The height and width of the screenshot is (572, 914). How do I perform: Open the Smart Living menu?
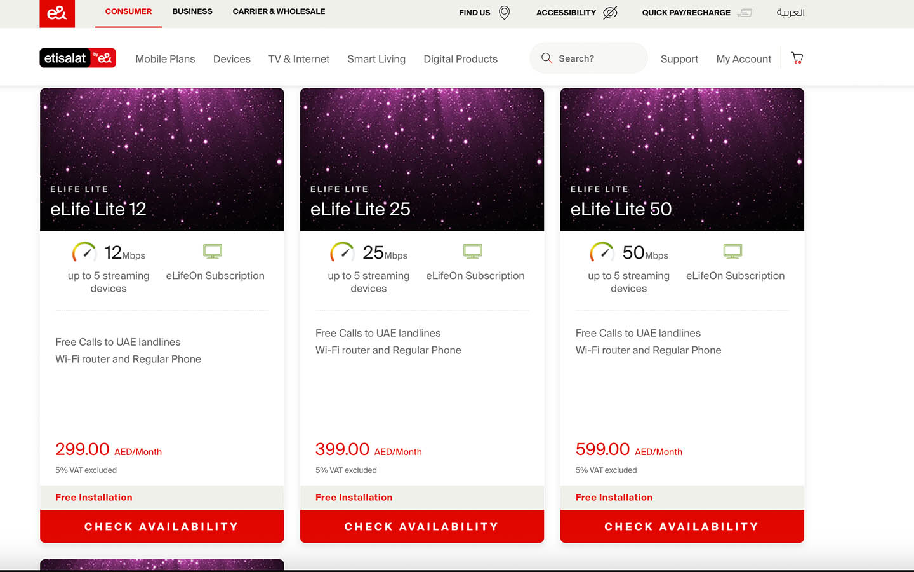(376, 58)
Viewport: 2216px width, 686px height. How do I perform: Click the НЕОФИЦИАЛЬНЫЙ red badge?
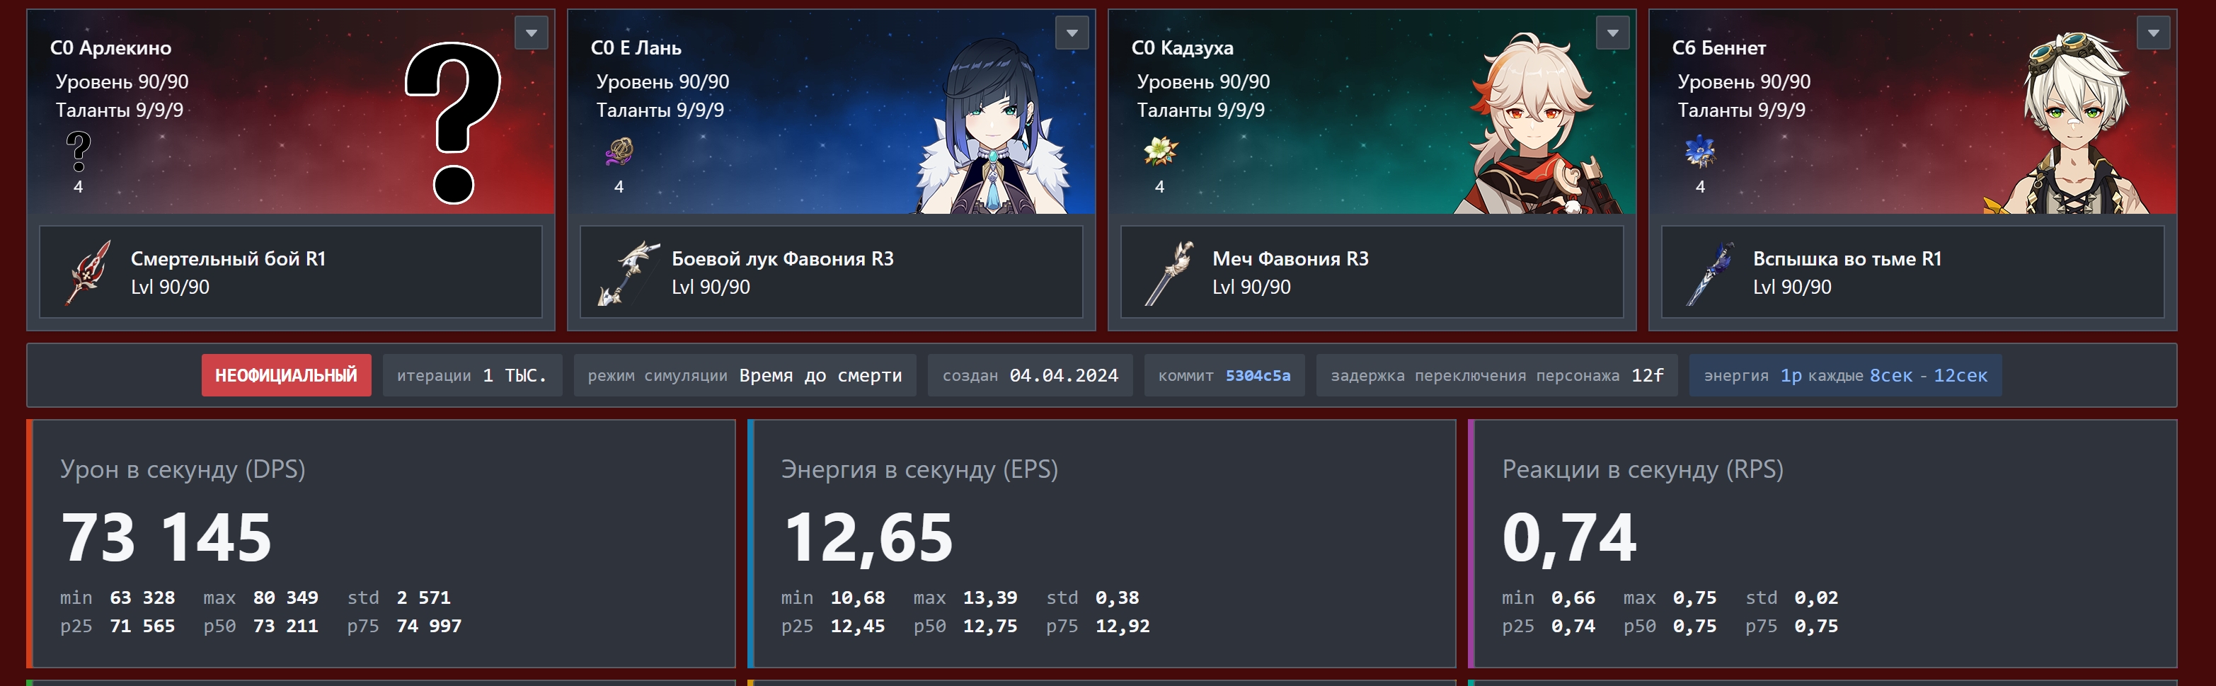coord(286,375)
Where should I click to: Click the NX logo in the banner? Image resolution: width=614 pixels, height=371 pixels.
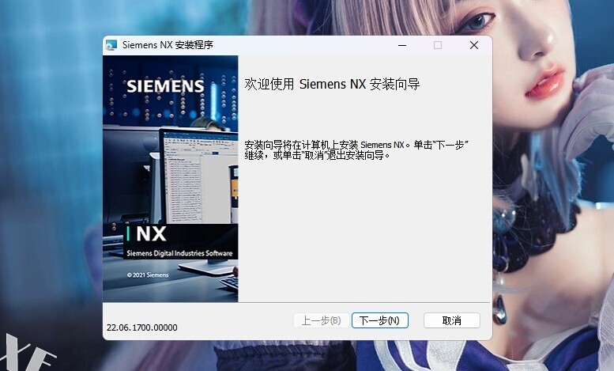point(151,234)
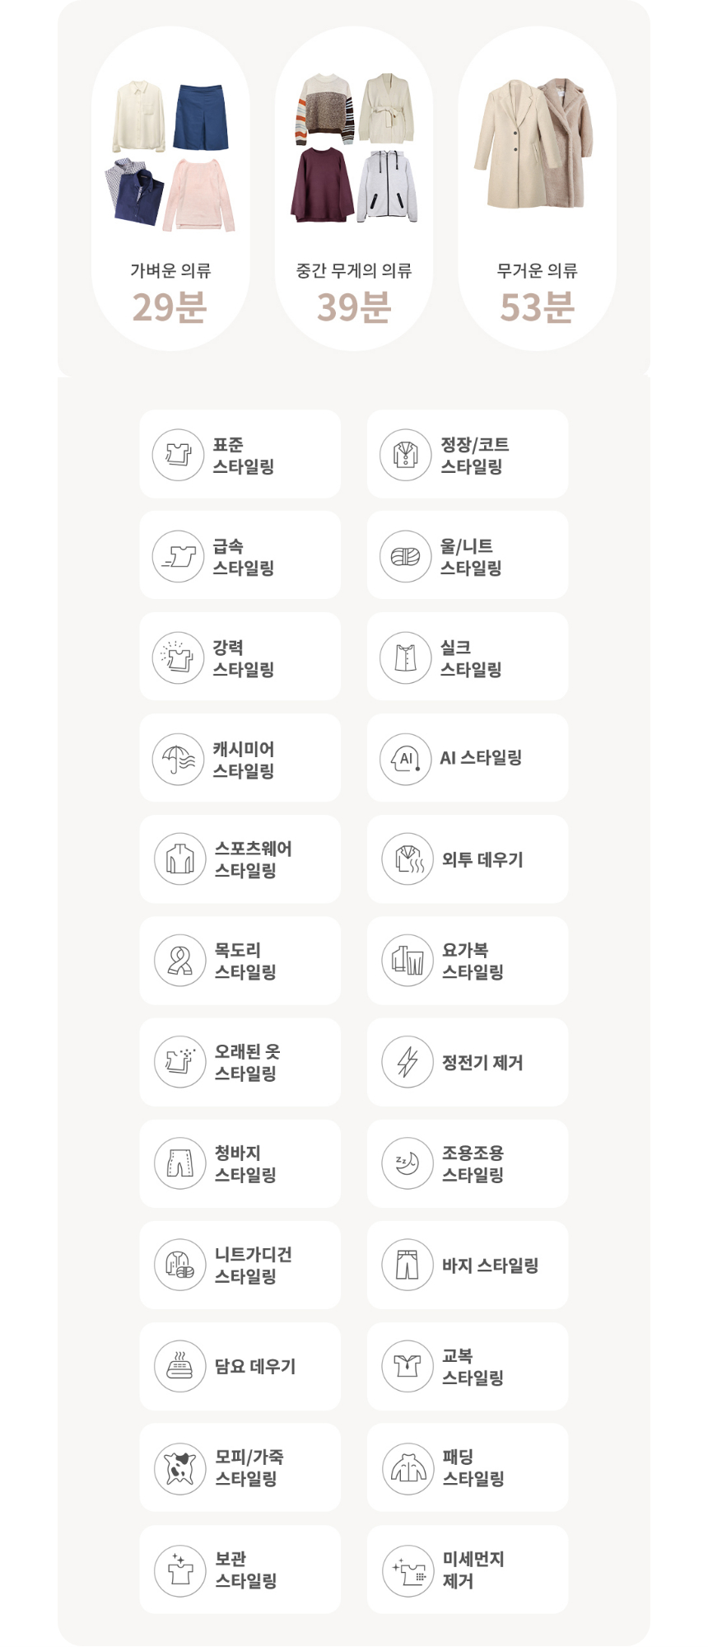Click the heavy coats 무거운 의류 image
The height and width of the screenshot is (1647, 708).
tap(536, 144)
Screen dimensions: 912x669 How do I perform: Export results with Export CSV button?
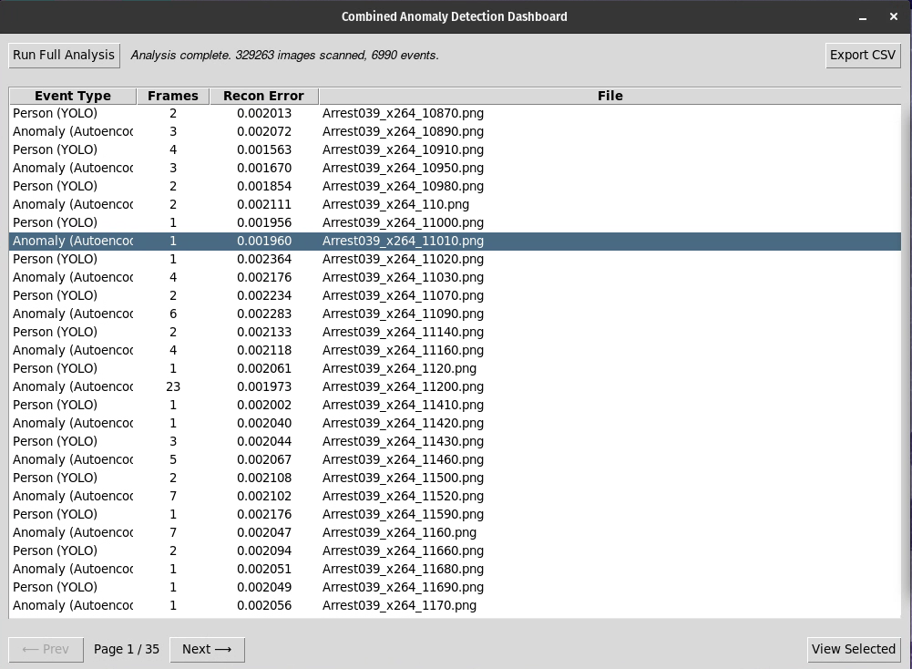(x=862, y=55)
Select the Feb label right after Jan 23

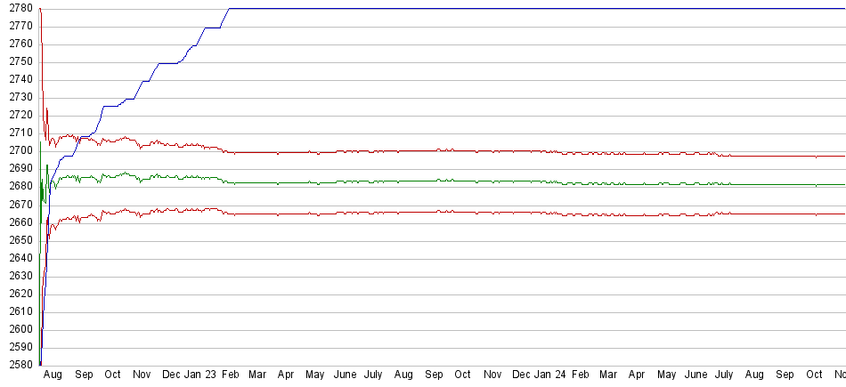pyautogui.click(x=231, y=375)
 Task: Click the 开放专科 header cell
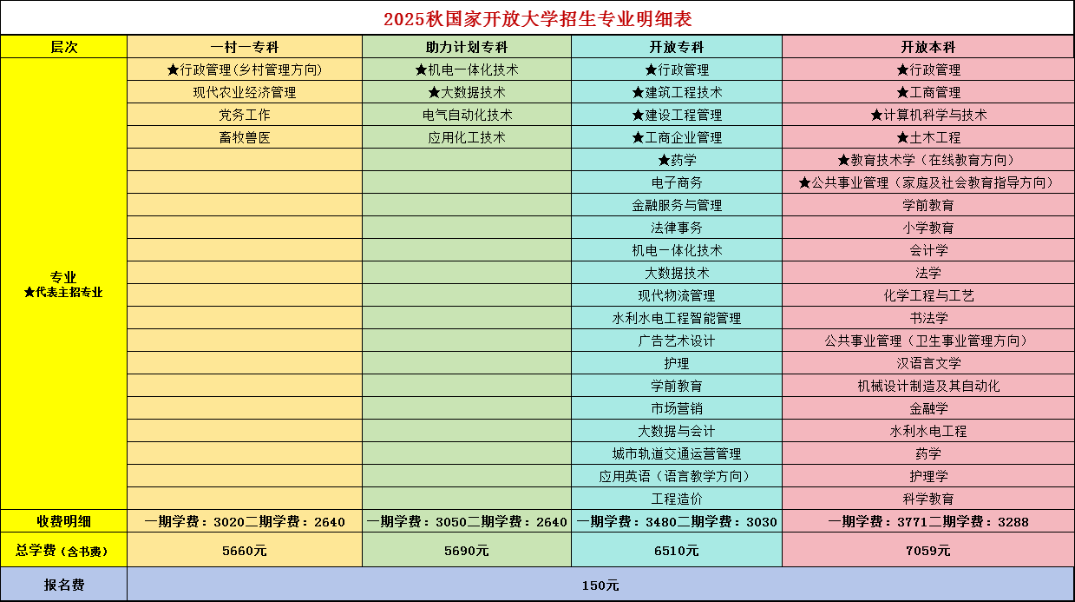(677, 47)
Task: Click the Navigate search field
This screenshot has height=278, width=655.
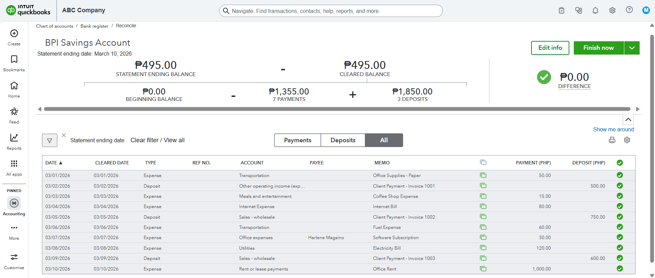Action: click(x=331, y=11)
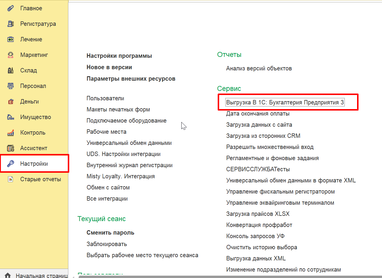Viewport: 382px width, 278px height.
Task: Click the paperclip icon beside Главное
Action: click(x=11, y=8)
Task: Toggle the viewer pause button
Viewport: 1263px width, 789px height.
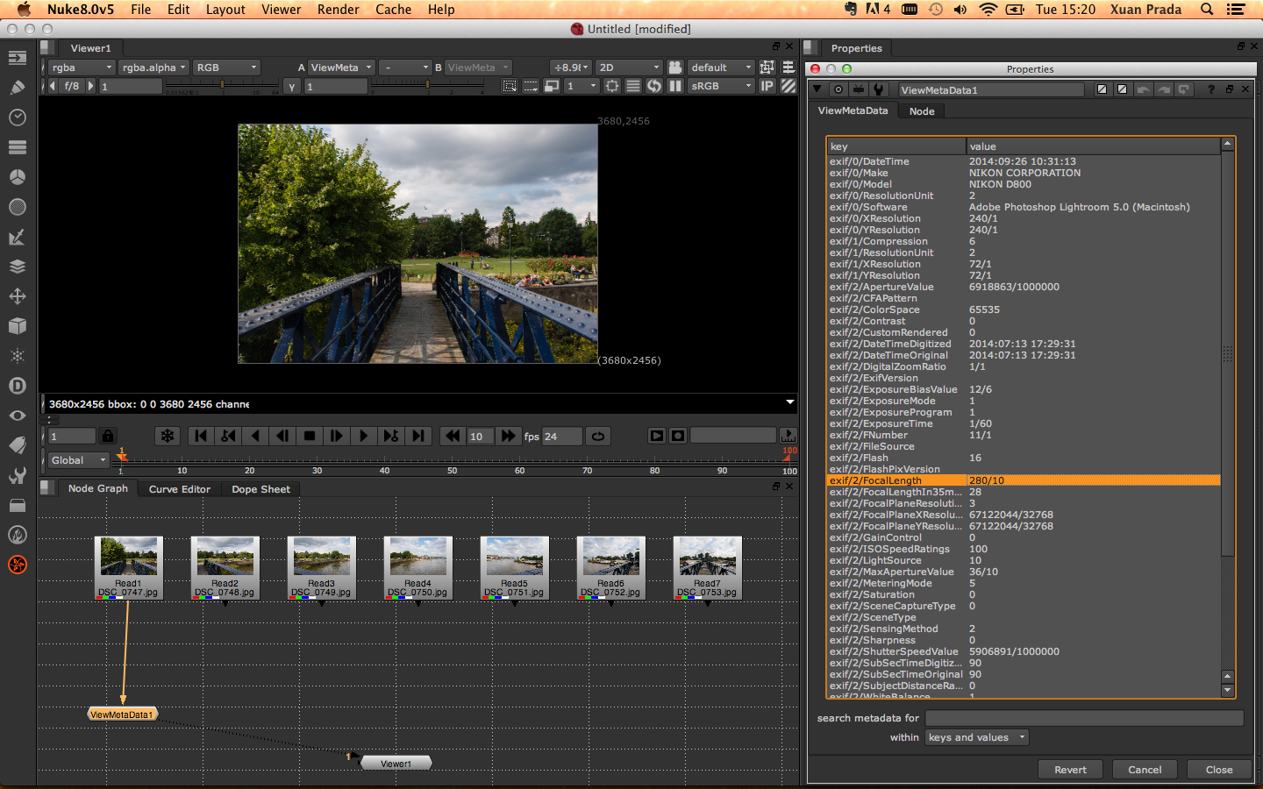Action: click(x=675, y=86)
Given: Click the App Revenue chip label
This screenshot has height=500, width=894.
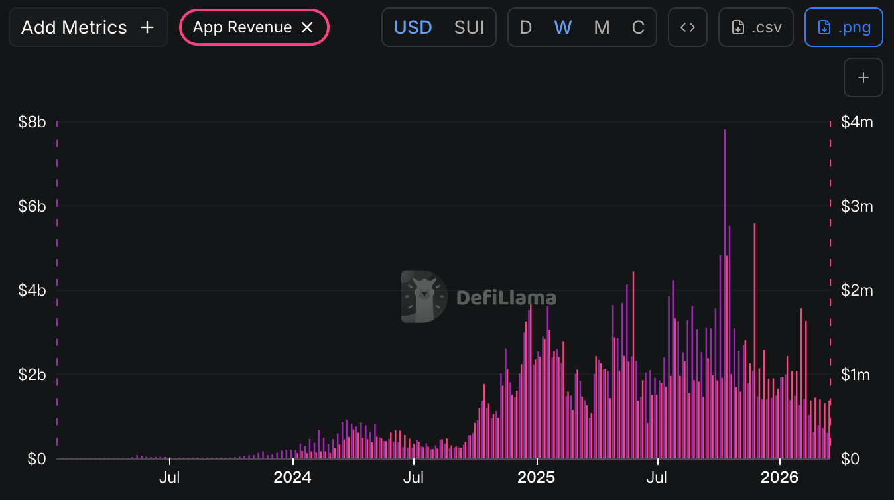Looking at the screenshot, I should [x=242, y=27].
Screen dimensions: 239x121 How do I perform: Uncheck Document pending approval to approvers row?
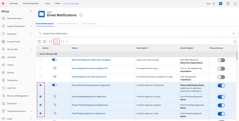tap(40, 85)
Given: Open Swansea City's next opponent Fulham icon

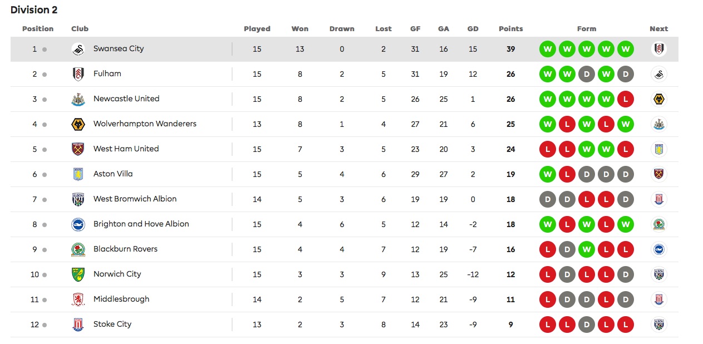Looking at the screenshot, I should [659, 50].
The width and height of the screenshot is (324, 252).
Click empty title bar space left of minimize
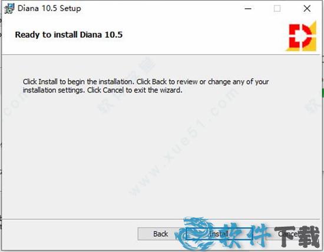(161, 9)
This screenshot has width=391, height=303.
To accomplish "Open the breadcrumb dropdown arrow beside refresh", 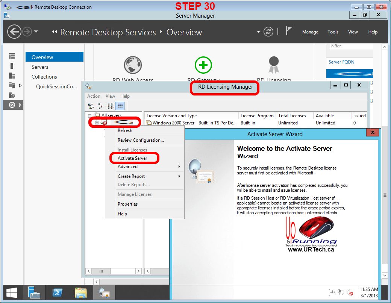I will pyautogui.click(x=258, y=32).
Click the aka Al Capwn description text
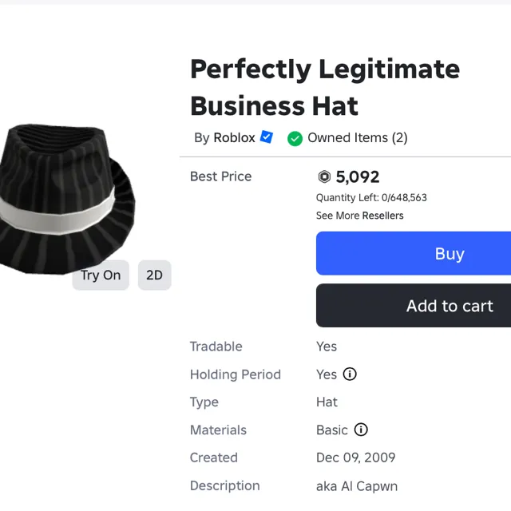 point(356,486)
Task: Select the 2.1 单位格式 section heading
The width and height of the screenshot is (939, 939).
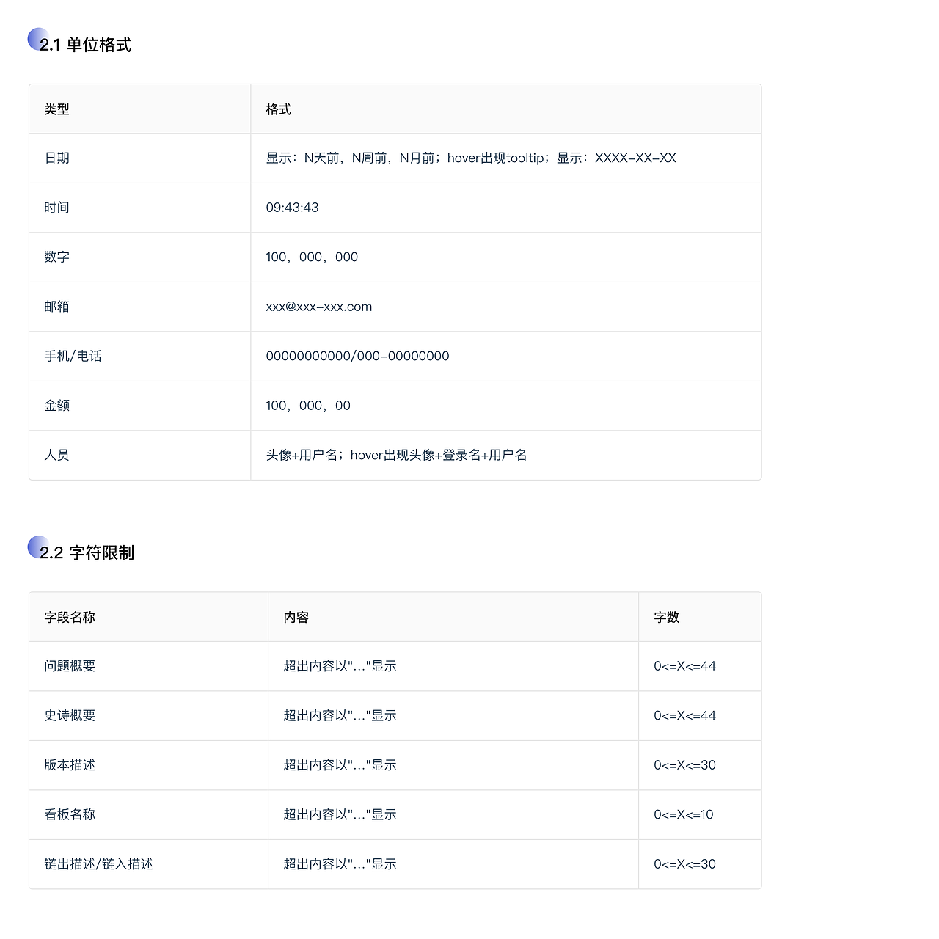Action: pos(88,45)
• • • •
WHAT THE TASK ASKS. Restate word for word the lines from the line with "Task: Select the 2.1 单位格式 section heading" to the last line of the records above, inclusive, and omit every picture.

RESULT.
Task: Select the 2.1 单位格式 section heading
The width and height of the screenshot is (939, 939).
Action: pos(88,45)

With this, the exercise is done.